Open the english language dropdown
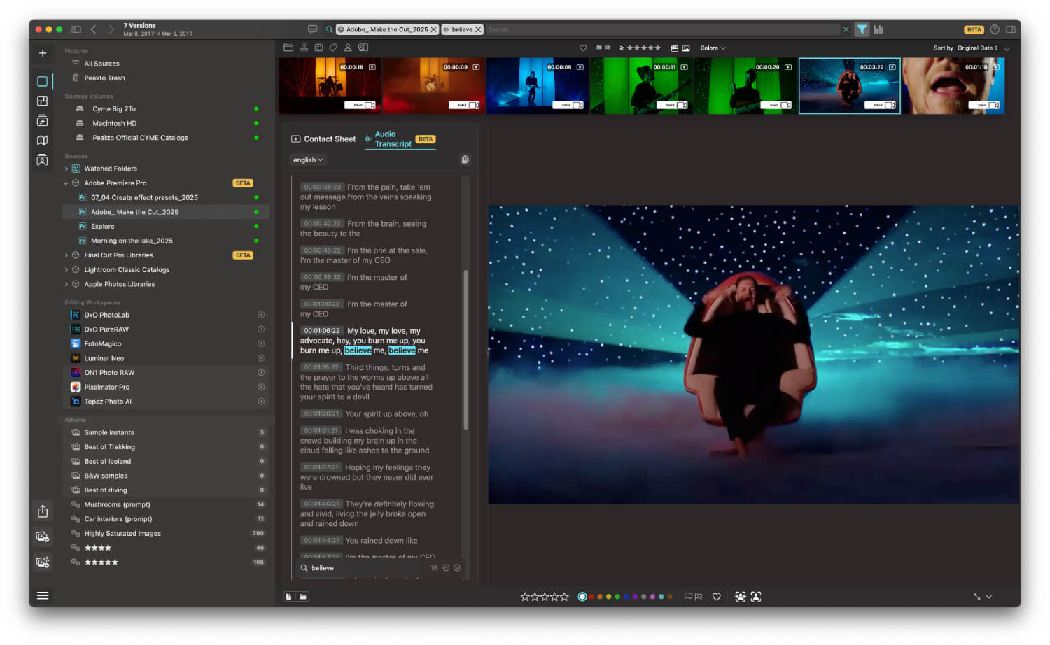This screenshot has height=645, width=1050. coord(308,160)
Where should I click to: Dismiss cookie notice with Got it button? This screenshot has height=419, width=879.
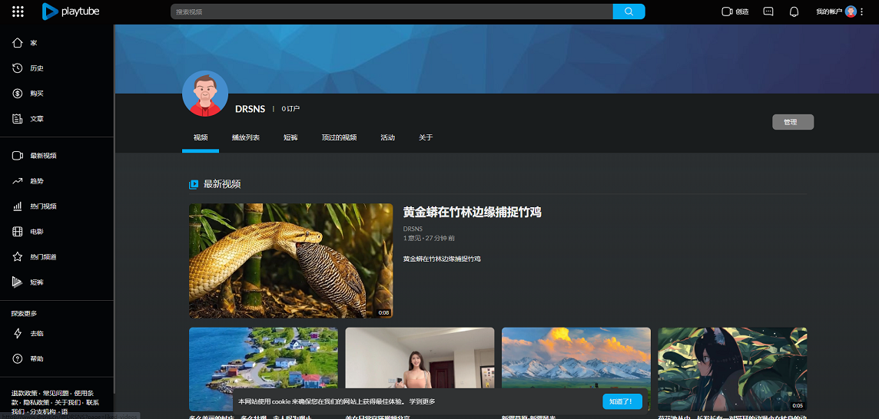(622, 401)
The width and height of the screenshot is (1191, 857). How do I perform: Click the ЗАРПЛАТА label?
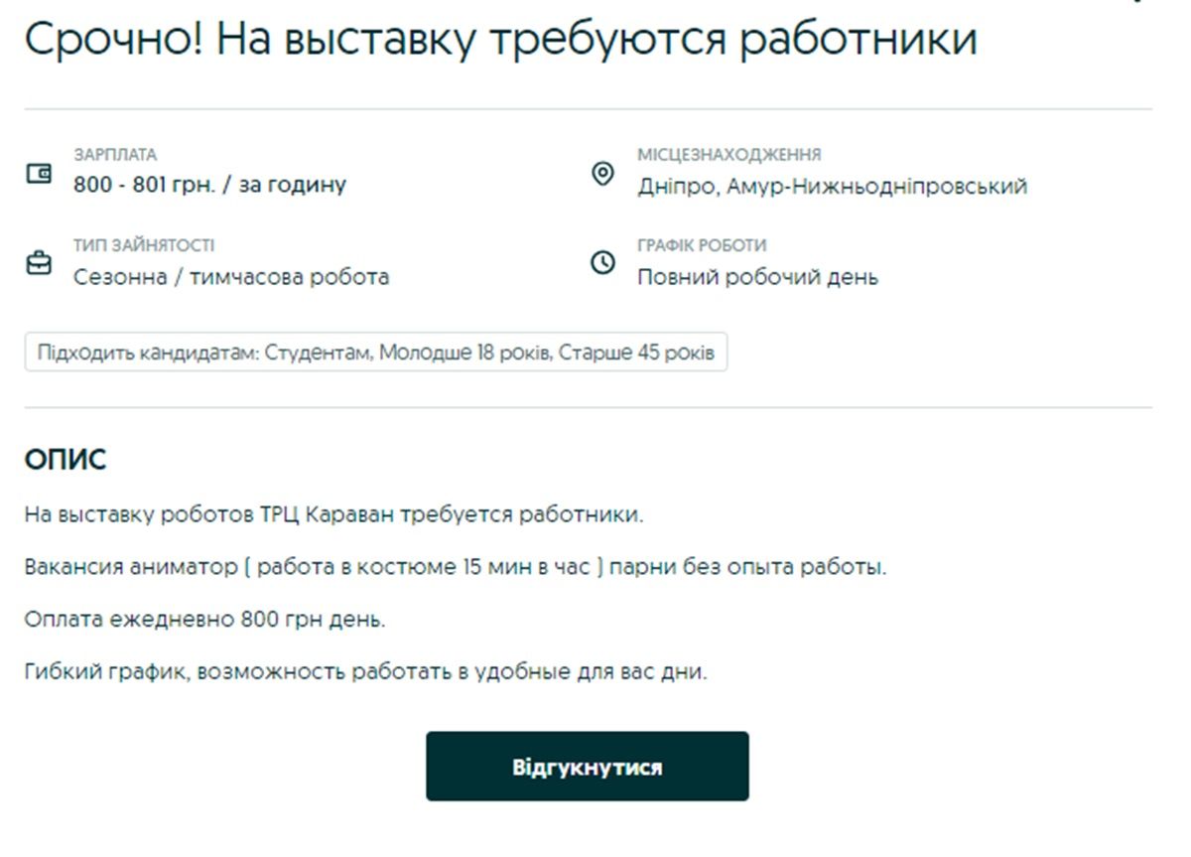coord(115,155)
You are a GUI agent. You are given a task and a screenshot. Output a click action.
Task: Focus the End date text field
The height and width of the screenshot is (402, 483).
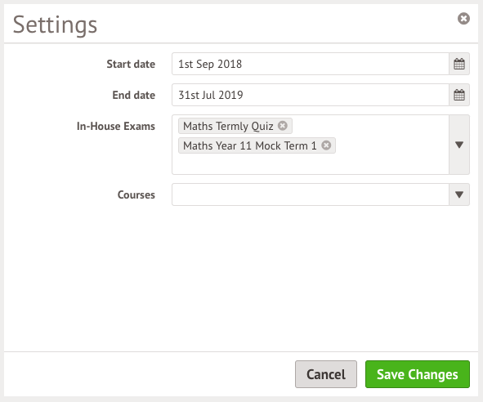click(x=311, y=95)
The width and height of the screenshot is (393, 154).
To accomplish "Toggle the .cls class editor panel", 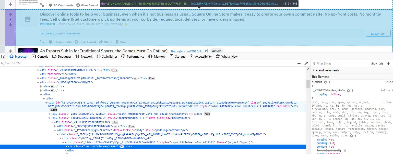I will click(381, 63).
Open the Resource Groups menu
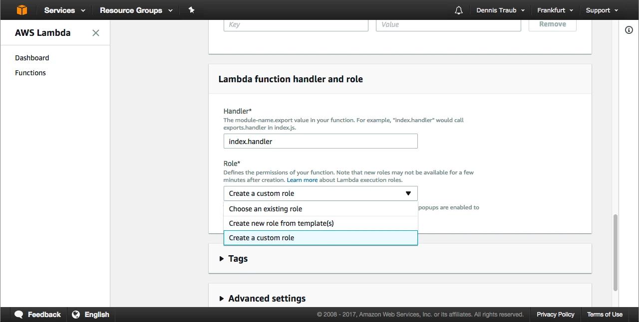Image resolution: width=639 pixels, height=322 pixels. coord(136,10)
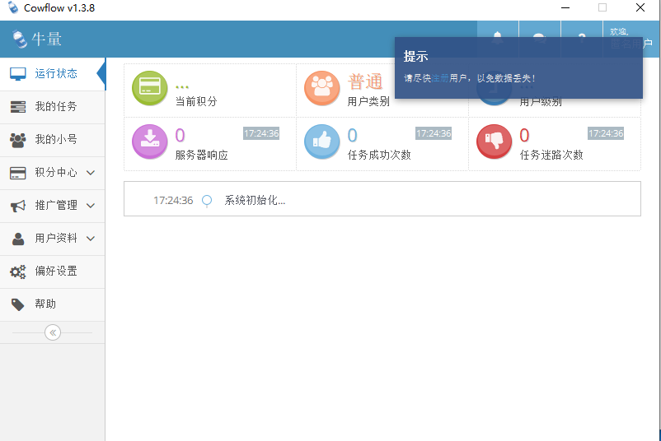Screen dimensions: 661x441
Task: Click the red thumbs-down 任务迷路次数 icon
Action: (494, 142)
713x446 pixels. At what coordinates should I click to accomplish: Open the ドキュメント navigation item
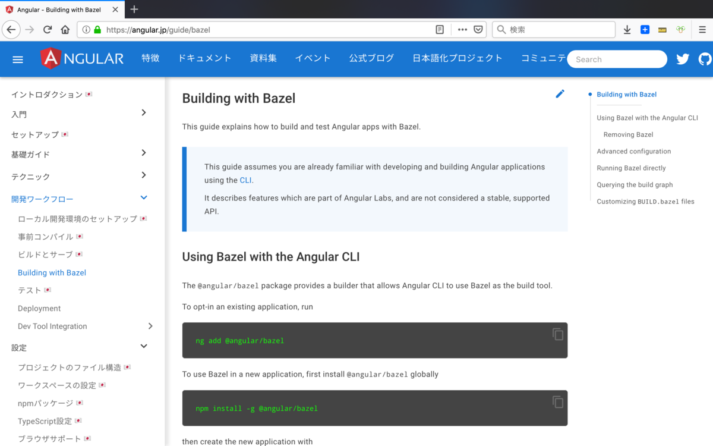pyautogui.click(x=204, y=58)
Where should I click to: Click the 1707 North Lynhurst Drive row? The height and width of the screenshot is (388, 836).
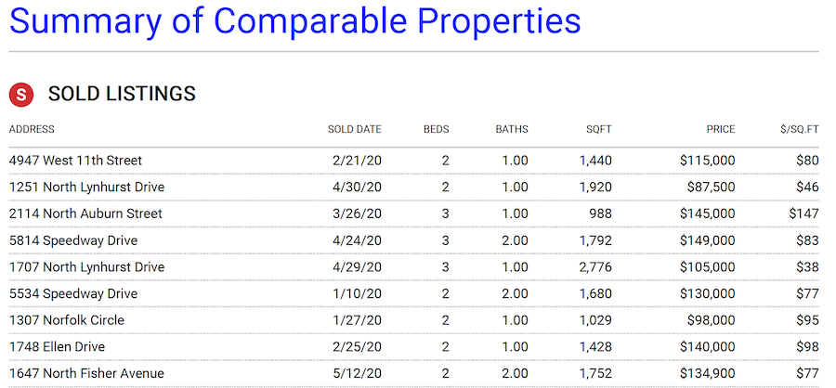[413, 267]
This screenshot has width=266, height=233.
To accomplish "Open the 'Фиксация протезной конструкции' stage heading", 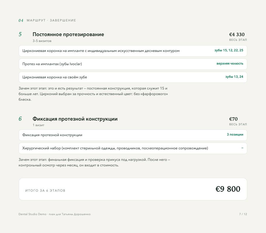I will pos(75,119).
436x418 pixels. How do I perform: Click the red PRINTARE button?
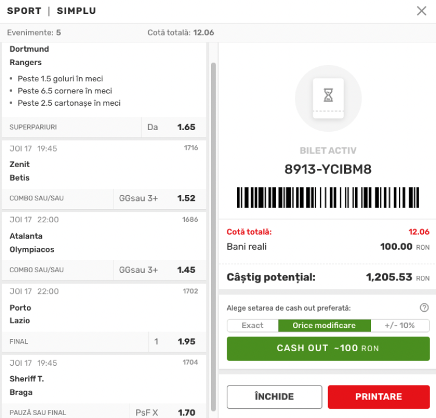tap(378, 397)
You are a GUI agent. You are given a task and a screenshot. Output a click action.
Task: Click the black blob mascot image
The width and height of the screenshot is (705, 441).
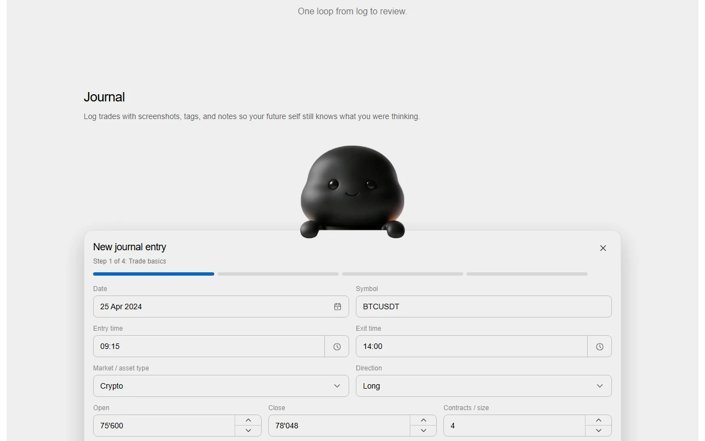pyautogui.click(x=353, y=192)
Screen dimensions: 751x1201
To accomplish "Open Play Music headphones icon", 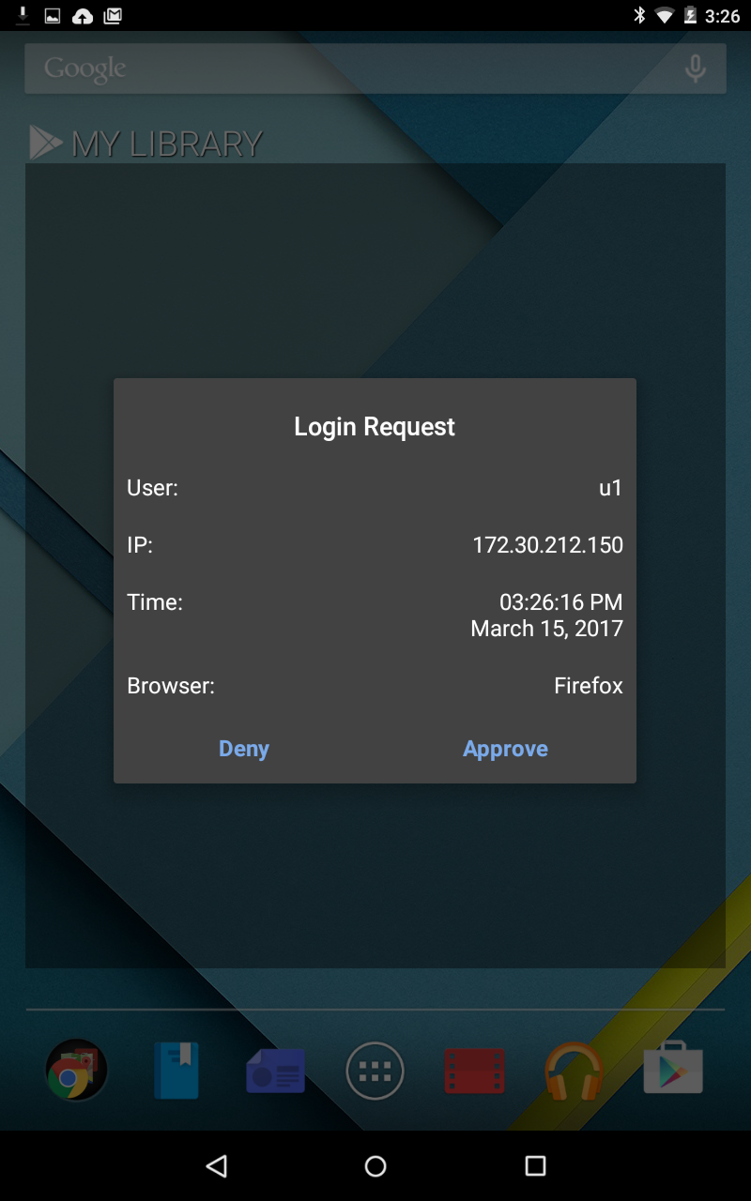I will point(574,1071).
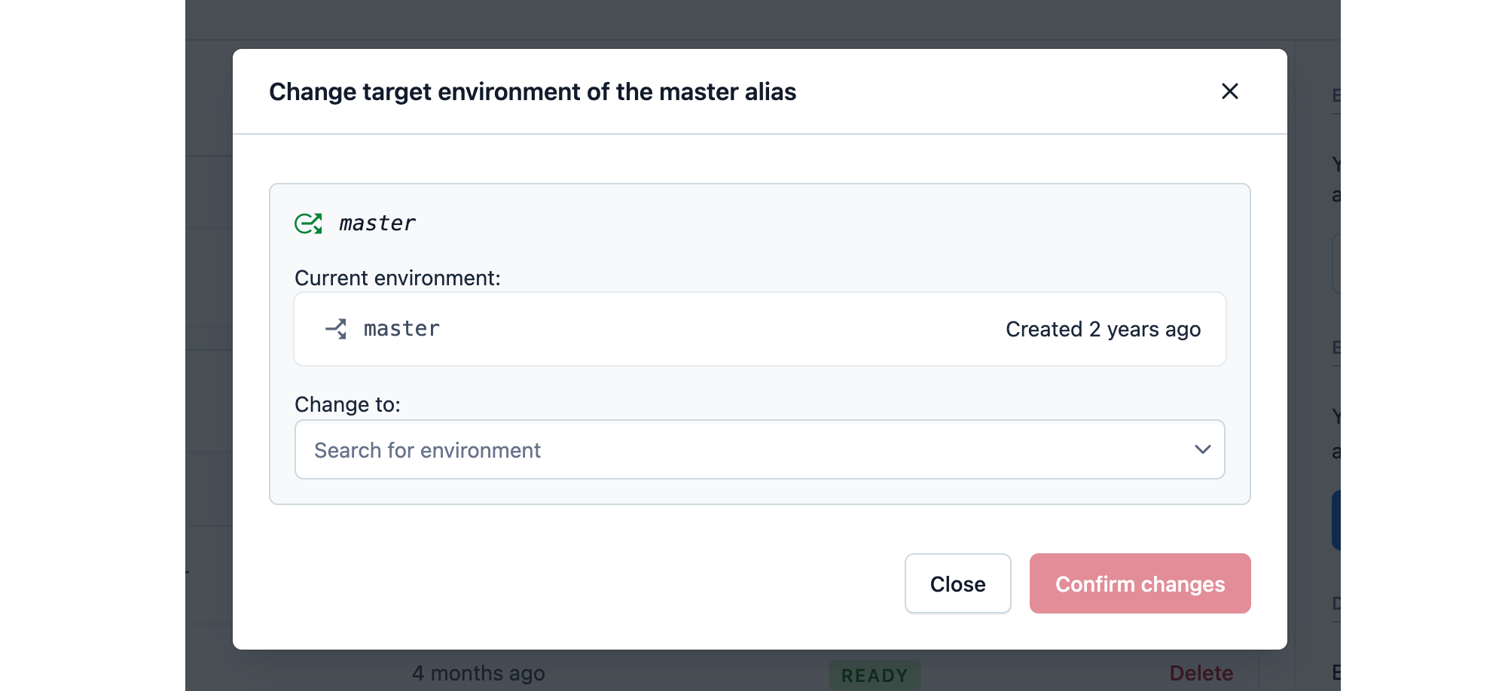Click the dialog title about the master alias
1505x691 pixels.
(533, 92)
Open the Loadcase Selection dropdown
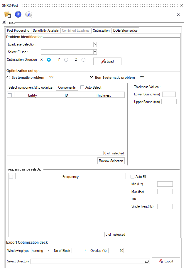186x268 pixels. click(95, 44)
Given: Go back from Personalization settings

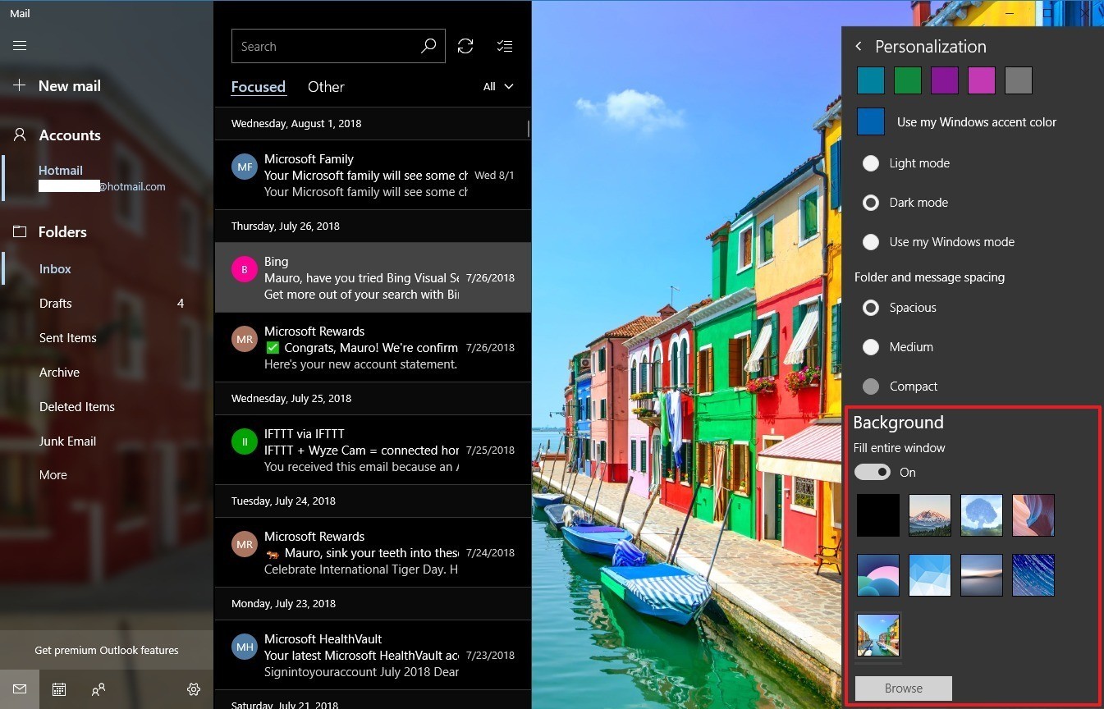Looking at the screenshot, I should tap(858, 46).
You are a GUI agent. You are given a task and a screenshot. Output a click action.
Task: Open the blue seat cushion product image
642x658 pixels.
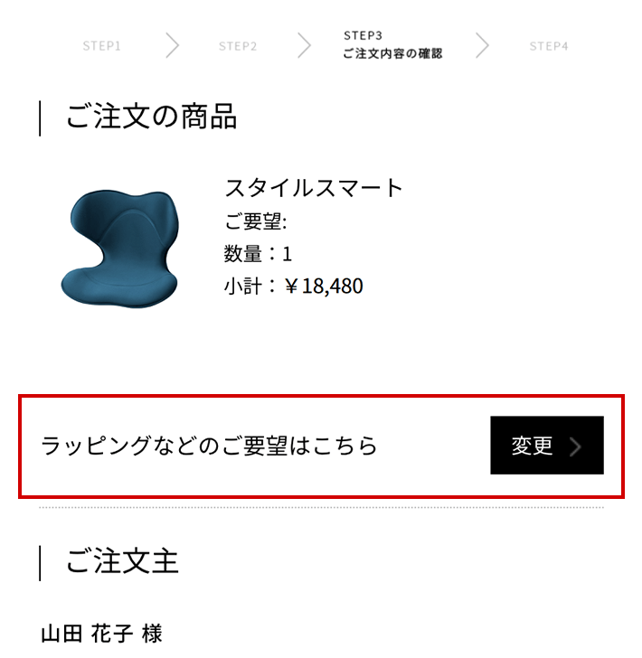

********

# [TASK REQUIREMENTS]
Repeat each line of the listing word for word, from the first through the line that contains "Task: Focus the End date text field". Any picture stays out.

# [TASK RESULT]
Open the english language dropdown
This screenshot has height=645, width=1050. coord(308,160)
Where should I click to: Dismiss cookie notice with Got it button? This screenshot has height=419, width=879.
(622, 401)
The width and height of the screenshot is (1191, 857). How do I perform: Click the ЗАРПЛАТА label?
coord(115,155)
You are a GUI agent. You are given a task and a screenshot. Output a click action.
Task: Focus the End date text field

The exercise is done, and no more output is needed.